• [Action item] Retype each record exactly.

==== Dataset content

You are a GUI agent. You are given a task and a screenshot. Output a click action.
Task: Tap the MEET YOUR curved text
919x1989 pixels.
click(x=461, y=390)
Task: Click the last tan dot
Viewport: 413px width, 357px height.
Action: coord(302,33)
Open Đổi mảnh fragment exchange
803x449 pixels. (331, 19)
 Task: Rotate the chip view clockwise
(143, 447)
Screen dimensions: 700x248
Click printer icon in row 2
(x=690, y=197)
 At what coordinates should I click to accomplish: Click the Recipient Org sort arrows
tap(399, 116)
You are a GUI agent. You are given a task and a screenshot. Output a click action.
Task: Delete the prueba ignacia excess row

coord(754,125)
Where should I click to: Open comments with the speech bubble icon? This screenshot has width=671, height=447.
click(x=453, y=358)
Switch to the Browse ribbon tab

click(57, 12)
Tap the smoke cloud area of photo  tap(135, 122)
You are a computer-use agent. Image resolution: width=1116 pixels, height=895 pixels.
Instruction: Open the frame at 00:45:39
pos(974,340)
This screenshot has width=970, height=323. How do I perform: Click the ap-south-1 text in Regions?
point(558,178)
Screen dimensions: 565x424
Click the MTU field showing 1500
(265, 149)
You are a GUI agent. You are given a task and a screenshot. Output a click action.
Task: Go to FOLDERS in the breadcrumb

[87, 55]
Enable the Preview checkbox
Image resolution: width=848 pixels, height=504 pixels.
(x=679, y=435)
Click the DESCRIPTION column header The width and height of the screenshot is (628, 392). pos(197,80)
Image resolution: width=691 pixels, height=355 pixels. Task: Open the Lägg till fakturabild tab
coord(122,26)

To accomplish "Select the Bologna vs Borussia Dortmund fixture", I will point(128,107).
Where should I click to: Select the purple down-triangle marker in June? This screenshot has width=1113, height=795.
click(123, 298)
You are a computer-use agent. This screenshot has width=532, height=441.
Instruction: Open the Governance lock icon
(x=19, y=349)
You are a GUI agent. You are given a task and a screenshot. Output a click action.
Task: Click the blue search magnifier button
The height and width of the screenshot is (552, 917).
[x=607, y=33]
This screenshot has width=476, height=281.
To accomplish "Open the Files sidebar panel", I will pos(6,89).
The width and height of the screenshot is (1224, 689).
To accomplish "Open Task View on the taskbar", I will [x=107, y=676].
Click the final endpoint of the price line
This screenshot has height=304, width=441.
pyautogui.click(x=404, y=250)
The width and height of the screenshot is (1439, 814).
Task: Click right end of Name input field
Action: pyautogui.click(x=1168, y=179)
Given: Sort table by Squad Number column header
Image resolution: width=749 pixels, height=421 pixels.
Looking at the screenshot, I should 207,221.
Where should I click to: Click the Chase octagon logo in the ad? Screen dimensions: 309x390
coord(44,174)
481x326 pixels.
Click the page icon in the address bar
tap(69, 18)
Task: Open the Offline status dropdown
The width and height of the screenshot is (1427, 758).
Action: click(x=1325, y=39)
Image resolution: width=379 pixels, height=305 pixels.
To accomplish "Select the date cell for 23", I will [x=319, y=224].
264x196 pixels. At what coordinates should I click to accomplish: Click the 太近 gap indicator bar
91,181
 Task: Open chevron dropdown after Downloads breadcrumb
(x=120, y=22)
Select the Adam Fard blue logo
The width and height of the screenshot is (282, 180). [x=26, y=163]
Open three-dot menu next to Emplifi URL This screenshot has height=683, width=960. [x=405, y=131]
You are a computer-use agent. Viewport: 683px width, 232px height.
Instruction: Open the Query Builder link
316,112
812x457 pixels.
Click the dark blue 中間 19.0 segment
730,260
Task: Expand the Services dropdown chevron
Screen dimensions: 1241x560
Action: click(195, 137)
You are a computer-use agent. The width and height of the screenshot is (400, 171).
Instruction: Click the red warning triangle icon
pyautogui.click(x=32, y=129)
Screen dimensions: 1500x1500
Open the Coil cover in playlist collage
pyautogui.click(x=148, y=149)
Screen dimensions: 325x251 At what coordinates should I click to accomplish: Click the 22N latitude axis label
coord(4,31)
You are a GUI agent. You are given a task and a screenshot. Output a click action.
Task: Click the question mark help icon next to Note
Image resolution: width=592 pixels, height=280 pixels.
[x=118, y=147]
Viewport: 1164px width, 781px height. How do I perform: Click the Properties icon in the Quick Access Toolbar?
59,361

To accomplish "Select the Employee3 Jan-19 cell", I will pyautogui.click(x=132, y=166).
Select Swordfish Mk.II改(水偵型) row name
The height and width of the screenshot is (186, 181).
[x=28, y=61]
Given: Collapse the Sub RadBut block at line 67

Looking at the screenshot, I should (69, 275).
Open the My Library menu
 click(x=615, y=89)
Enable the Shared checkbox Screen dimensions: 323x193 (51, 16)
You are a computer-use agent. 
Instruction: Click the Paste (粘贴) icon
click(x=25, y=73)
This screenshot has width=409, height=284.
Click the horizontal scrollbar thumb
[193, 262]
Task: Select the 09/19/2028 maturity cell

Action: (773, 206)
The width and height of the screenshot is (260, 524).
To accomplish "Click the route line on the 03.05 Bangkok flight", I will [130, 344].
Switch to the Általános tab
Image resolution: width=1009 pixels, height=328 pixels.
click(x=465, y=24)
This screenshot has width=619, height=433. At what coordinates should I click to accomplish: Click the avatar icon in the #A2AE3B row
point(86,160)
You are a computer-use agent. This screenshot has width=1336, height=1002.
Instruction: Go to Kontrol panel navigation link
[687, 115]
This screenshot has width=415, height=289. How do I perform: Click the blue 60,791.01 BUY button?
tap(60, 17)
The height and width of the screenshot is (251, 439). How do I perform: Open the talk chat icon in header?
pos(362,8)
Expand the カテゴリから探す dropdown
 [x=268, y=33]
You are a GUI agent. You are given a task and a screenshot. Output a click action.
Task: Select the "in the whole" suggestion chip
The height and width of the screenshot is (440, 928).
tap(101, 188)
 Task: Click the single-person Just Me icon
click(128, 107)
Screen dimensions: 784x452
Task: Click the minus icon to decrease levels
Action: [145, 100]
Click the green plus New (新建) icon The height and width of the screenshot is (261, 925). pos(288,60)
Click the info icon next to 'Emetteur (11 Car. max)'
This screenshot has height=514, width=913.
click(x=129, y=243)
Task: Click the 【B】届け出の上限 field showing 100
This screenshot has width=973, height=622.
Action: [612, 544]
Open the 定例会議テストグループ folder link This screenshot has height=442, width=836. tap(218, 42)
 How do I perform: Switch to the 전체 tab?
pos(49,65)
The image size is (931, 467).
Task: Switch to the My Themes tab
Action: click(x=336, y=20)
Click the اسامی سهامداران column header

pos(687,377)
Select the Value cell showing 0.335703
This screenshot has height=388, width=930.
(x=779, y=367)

========

• [Exercise result]
You are a GUI agent. You are given a task and a screenshot. Output a click action.
Task: Tap the MEET YOUR curved text
919x1989 pixels.
click(x=461, y=390)
Task: Click the last tan dot
Viewport: 413px width, 357px height.
Action: coord(302,33)
Open Đổi mảnh fragment exchange
803x449 pixels. (331, 19)
 Task: Rotate the chip view clockwise
(143, 447)
Screen dimensions: 700x248
Click printer icon in row 2
(x=690, y=197)
 At what coordinates should I click to accomplish: Click the Recipient Org sort arrows
tap(399, 116)
You are a GUI agent. You are given a task and a screenshot. Output a click action.
Task: Delete the prueba ignacia excess row

coord(754,125)
Where should I click to: Open comments with the speech bubble icon? This screenshot has width=671, height=447.
click(x=453, y=358)
Switch to the Browse ribbon tab

click(57, 12)
Tap the smoke cloud area of photo  tap(135, 122)
You are a computer-use agent. Image resolution: width=1116 pixels, height=895 pixels.
Instruction: Open the frame at 00:45:39
pos(974,340)
This screenshot has width=970, height=323. How do I perform: Click the ap-south-1 text in Regions?
point(558,178)
Screen dimensions: 565x424
Click the MTU field showing 1500
(265, 149)
You are a GUI agent. You are given a task and a screenshot. Output a click action.
Task: Go to FOLDERS in the breadcrumb

[87, 55]
Enable the Preview checkbox
Image resolution: width=848 pixels, height=504 pixels.
(x=679, y=435)
Click the DESCRIPTION column header The width and height of the screenshot is (628, 392). pos(197,80)
Image resolution: width=691 pixels, height=355 pixels. Task: Open the Lägg till fakturabild tab
coord(122,26)

To accomplish "Select the Bologna vs Borussia Dortmund fixture", I will point(128,107).
Where should I click to: Select the purple down-triangle marker in June? This screenshot has width=1113, height=795.
click(123, 298)
You are a computer-use agent. This screenshot has width=532, height=441.
Instruction: Open the Governance lock icon
(x=19, y=349)
You are a GUI agent. You are given a task and a screenshot. Output a click action.
Task: Click the blue search magnifier button
The height and width of the screenshot is (552, 917).
[x=607, y=33]
This screenshot has width=476, height=281.
To accomplish "Open the Files sidebar panel", I will pos(6,89).
The width and height of the screenshot is (1224, 689).
To accomplish "Open Task View on the taskbar", I will [x=107, y=676].
Click the final endpoint of the price line
This screenshot has height=304, width=441.
pyautogui.click(x=404, y=250)
The width and height of the screenshot is (1439, 814).
Task: Click right end of Name input field
Action: pyautogui.click(x=1168, y=179)
Given: Sort table by Squad Number column header
Image resolution: width=749 pixels, height=421 pixels.
Looking at the screenshot, I should 207,221.
Where should I click to: Click the Chase octagon logo in the ad? Screen dimensions: 309x390
coord(44,174)
481x326 pixels.
Click the page icon in the address bar
tap(69, 18)
Task: Open the Offline status dropdown
The width and height of the screenshot is (1427, 758).
Action: click(x=1325, y=39)
Image resolution: width=379 pixels, height=305 pixels.
To accomplish "Select the date cell for 23", I will [x=319, y=224].
264x196 pixels. At what coordinates should I click to accomplish: Click the 太近 gap indicator bar
91,181
 Task: Open chevron dropdown after Downloads breadcrumb
(x=120, y=22)
Select the Adam Fard blue logo
The width and height of the screenshot is (282, 180). [x=26, y=163]
Open three-dot menu next to Emplifi URL This screenshot has height=683, width=960. [x=405, y=131]
You are a computer-use agent. Viewport: 683px width, 232px height.
Instruction: Open the Query Builder link
316,112
812x457 pixels.
Click the dark blue 中間 19.0 segment
730,260
Task: Expand the Services dropdown chevron
Screen dimensions: 1241x560
Action: click(195, 137)
You are a computer-use agent. The width and height of the screenshot is (400, 171).
Instruction: Click the red warning triangle icon
pyautogui.click(x=32, y=129)
Screen dimensions: 1500x1500
Open the Coil cover in playlist collage
pyautogui.click(x=148, y=149)
Screen dimensions: 325x251 At what coordinates should I click to accomplish: Click the 22N latitude axis label
coord(4,31)
You are a GUI agent. You are given a task and a screenshot. Output a click action.
Task: Click the question mark help icon next to Note
Image resolution: width=592 pixels, height=280 pixels.
[x=118, y=147]
Viewport: 1164px width, 781px height. How do I perform: Click the Properties icon in the Quick Access Toolbar?
59,361

To accomplish "Select the Employee3 Jan-19 cell", I will pyautogui.click(x=132, y=166).
Select Swordfish Mk.II改(水偵型) row name
The height and width of the screenshot is (186, 181).
[x=28, y=61]
Given: Collapse the Sub RadBut block at line 67

Looking at the screenshot, I should (69, 275).
Open the My Library menu
 click(x=615, y=89)
Enable the Shared checkbox Screen dimensions: 323x193 (51, 16)
You are a computer-use agent. 
Instruction: Click the Paste (粘贴) icon
click(x=25, y=73)
This screenshot has width=409, height=284.
Click the horizontal scrollbar thumb
[193, 262]
Task: Select the 09/19/2028 maturity cell

Action: (773, 206)
The width and height of the screenshot is (260, 524).
To accomplish "Click the route line on the 03.05 Bangkok flight", I will [130, 344].
Switch to the Általános tab
Image resolution: width=1009 pixels, height=328 pixels.
click(x=465, y=24)
This screenshot has width=619, height=433. At what coordinates should I click to accomplish: Click the avatar icon in the #A2AE3B row
point(86,160)
You are a computer-use agent. This screenshot has width=1336, height=1002.
Instruction: Go to Kontrol panel navigation link
[687, 115]
This screenshot has width=415, height=289. How do I perform: Click the blue 60,791.01 BUY button?
tap(60, 17)
The height and width of the screenshot is (251, 439). How do I perform: Open the talk chat icon in header?
pos(362,8)
Expand the カテゴリから探す dropdown
 [x=268, y=33]
You are a GUI agent. You are given a task and a screenshot. Output a click action.
Task: Select the "in the whole" suggestion chip
The height and width of the screenshot is (440, 928).
tap(101, 188)
 Task: Click the single-person Just Me icon
click(128, 107)
Screen dimensions: 784x452
Task: Click the minus icon to decrease levels
Action: [145, 100]
Click the green plus New (新建) icon The height and width of the screenshot is (261, 925). pos(288,60)
Click the info icon next to 'Emetteur (11 Car. max)'
This screenshot has height=514, width=913.
click(x=129, y=243)
Task: Click the 【B】届け出の上限 field showing 100
This screenshot has width=973, height=622.
Action: [612, 544]
Open the 定例会議テストグループ folder link This screenshot has height=442, width=836. tap(218, 42)
 How do I perform: Switch to the 전체 tab?
pos(49,65)
The image size is (931, 467).
Task: Switch to the My Themes tab
Action: click(x=336, y=20)
Click the اسامی سهامداران column header

pos(687,377)
Select the Value cell showing 0.335703
This screenshot has height=388, width=930.
(x=779, y=367)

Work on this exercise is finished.